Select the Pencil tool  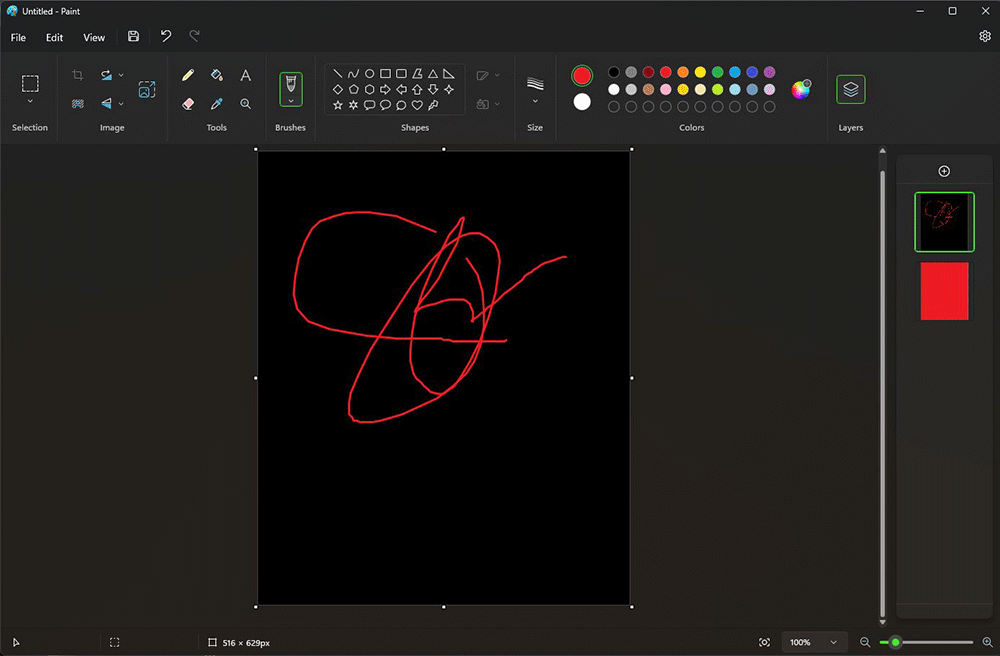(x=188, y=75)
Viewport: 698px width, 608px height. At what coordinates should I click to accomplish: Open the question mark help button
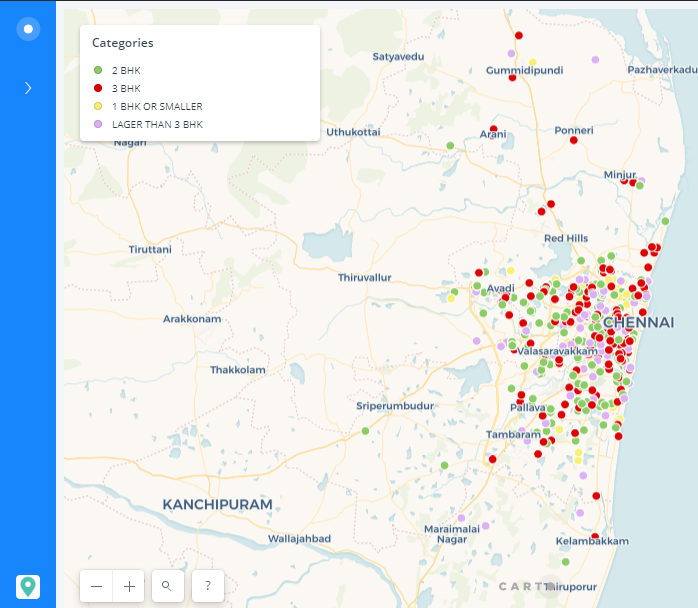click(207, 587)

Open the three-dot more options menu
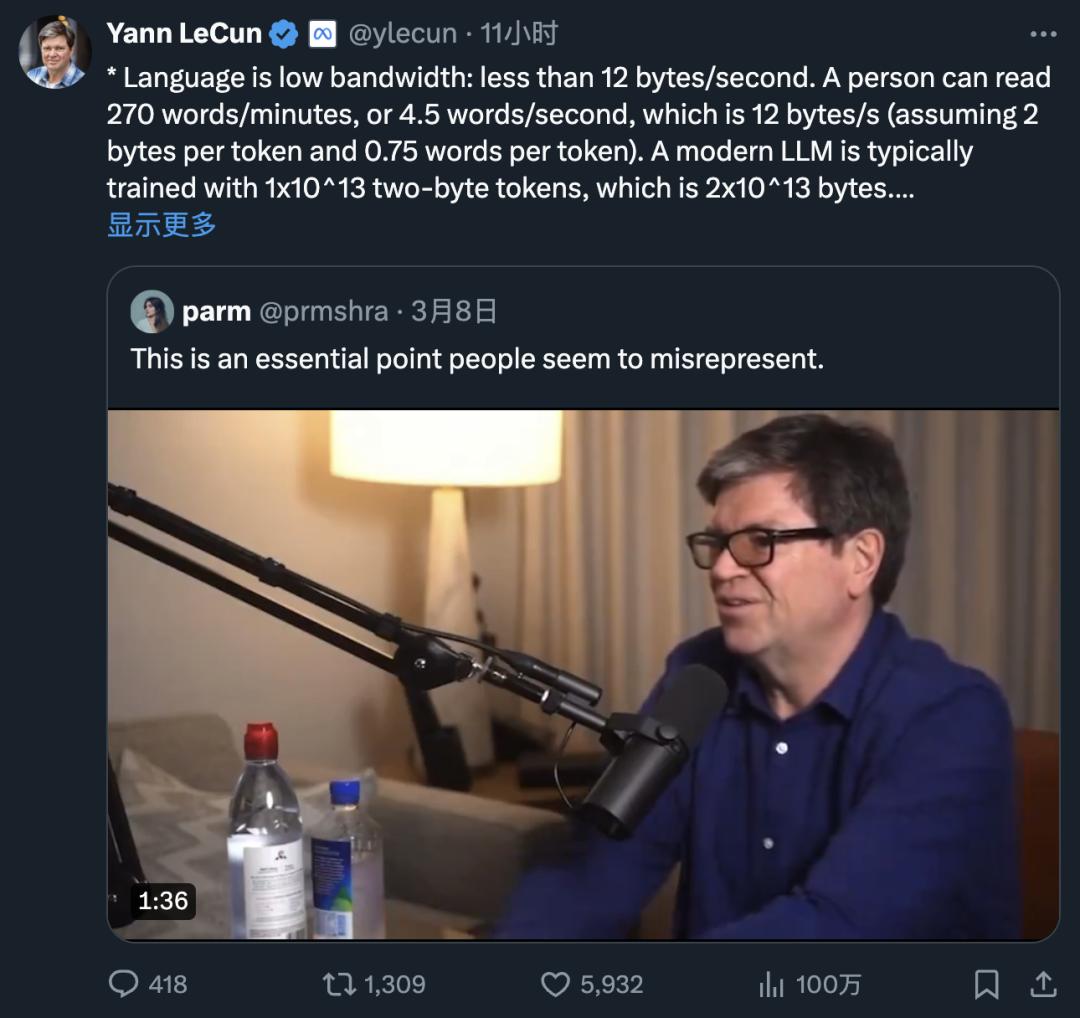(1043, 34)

....

> **THE PROBLEM**
Copying starts at the line containing "Viewport: 698px width, 608px" and ends at the last line of the material above; repeat only those lines exactly and omit the pictures.

> **TASK SOLUTION**
Viewport: 698px width, 608px height. At what coordinates should I click to accomplish: Open the question mark help button
click(207, 587)

Open the three-dot more options menu
(1043, 34)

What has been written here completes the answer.